Quoted passage:

Thoracic Duct Cannulation
Once the cisterna chyli is visualized, the patient's abdomen is prepped from the inferior costal margin to just below the umbilicus. Planning a percutaneous approach requires careful examination of the preoperative MRI. The position of the aorta and right renal artery are referenced to bony landmarks on the scan. A slightly inferior right anterior oblique approach is used most often to avoid these two vascular structures. The approximate starting position is 3 to 5 cm to the right of midline just below the costal margin. After local anesthesia, a small dermatotomy is made, and a 21- or 22-gauge, 15- to 20-cm Chiba needle (Cook Medical, Inc., Bloomington, IN) is directed toward the cisterna chyli using a “gun-site” technique (Fig. 131-4). This technique helps to minimize drifting of the needle as it travels through visceral structures. Just before the needle reaches the cisterna chyli, the C-arm is placed into an anteroposterior position. The needle can be seen “tenting” the lymphatic channels. Entry is made with a brisk and deliberate motion. A 0.018-in, 150-cm stiff guidewire (V-18 Control wire, Boston Scientific, Natick, MA) is advanced into the duct (Fig. 131-5). The needle is exchanged for a microcatheter. Predilation with a 4-French inner dilator and stiffening cannula from a nonvascular access kit (MAK-NV Introducer System, Merit Medical Systems, Inc., South Jordan, UT) is employed if the microcatheter fails to track appropriately. Given the likelihood of transintestinal passage, it is recommended that the access system be kept as small as possible, ideally 3 to 4 French. Direct hand injection of iodinated contrast medium is then performed to locate the site of thoracic duct injury. The point of extravasation should be carefully documented with imaging; in the event TDE is unsuccessful, precise localization of the injury will help guide subsequent surgical en bloc ligation.

The data:
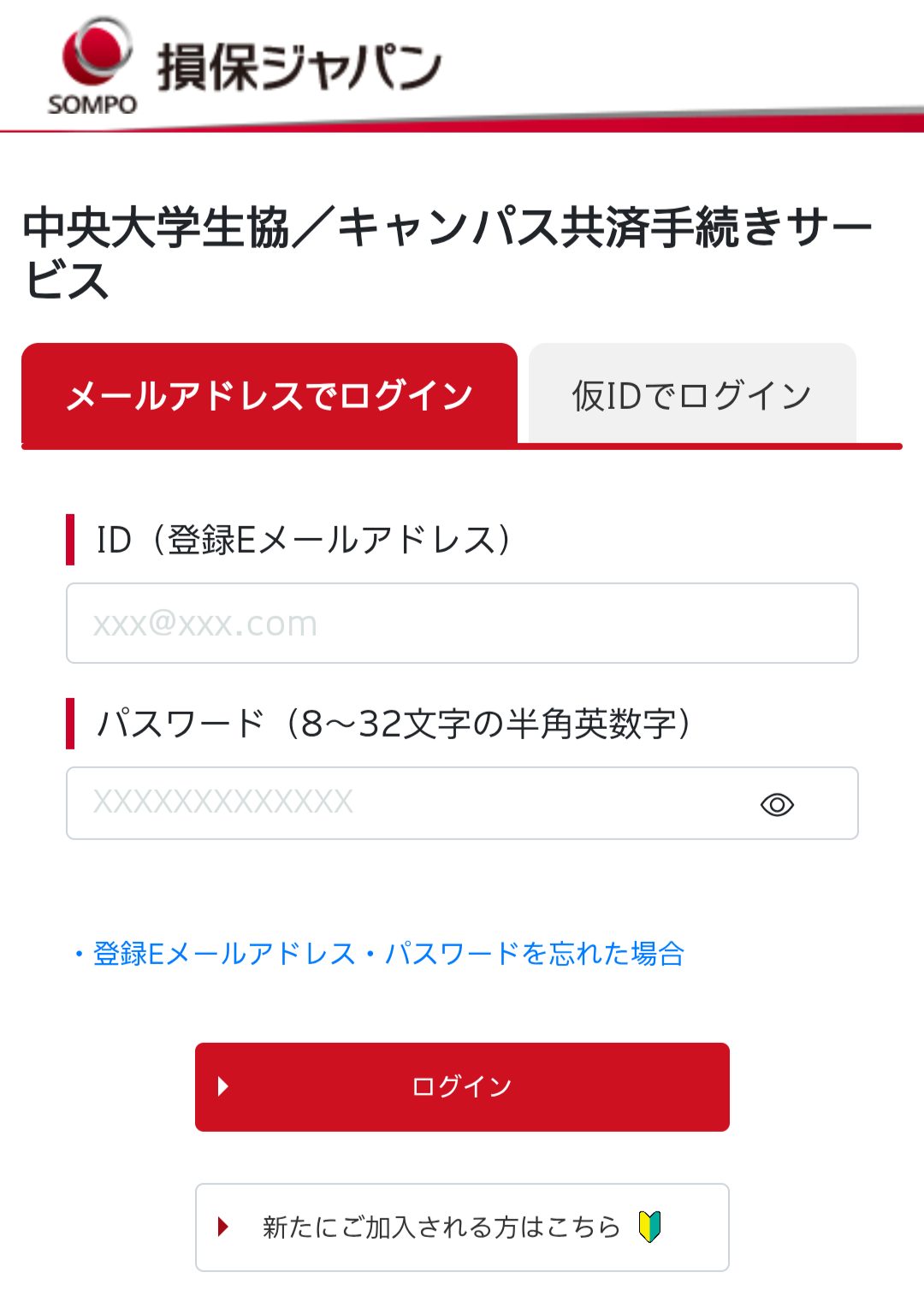Toggle password visibility with the eye icon

point(777,804)
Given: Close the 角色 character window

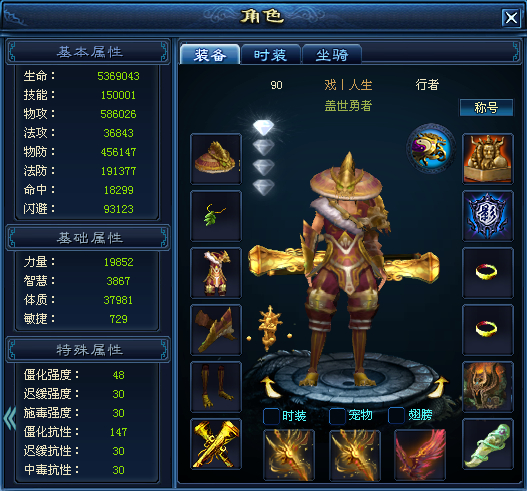Looking at the screenshot, I should [x=511, y=17].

Work instruction A: List every manufacturer named in the thoracic duct cannulation passage, along with the city and state given for each.
Work instruction B: Extend the thoracic duct cannulation passage by writing what comes next after its final sentence.
The material that comes after the thoracic duct cannulation passage has no connection to it.

Response box A:
- Cook Medical, Inc. (Bloomington, IN)
- Boston Scientific (Natick, MA)
- Merit Medical Systems, Inc. (South Jordan, UT)

Response box B:
An anteroposterior radiograph of the upper abdomen shows the opacified cisterna chyli. A hemostat is placed just right of the midline (at the intended puncture site), and the image intensifier is angled so that it overlies the cisterna. This “gun-site” technique minimizes drifting of the needle as it travels through the abdomen.
A 0.018-in guidewire is advanced through the access needle into the cisterna chyli and the lower thoracic duct. The needle is removed and exchanged for a microcatheter.
Embolization Procedure (a.k.a. Type 1 TDE)
The microcatheter is positioned up to, or ideally across, the site of thoracic duct injury. Embolization is performed by depositing 4- to 6-mm diameter platinum-fibered microcoils (Cook Medical, Inc., Bloomington, IN) along the entire length of the thoracic duct to within a few centimeters of the entry site. As the final step, a 2:1 mixture of ethiodized oil and N-butyl cyanoacrylate with 0.5- to 1-g of tantalum powder (components included in Trufill n-BCA Liquid Embolic System, Codman & Shurtleff, Inc., Raynham, MA) is injected to seal off the lower thoracic duct and lymphatic entry site (Fig. 131-6).
An abdominal radiograph after TDE shows coils in the lower portion of the thoracic duct and radiopaque glue throughout the upper abdominal lymphatics.
Needle Disruption of Lymphatics (a.k.a. Type 2 TDE)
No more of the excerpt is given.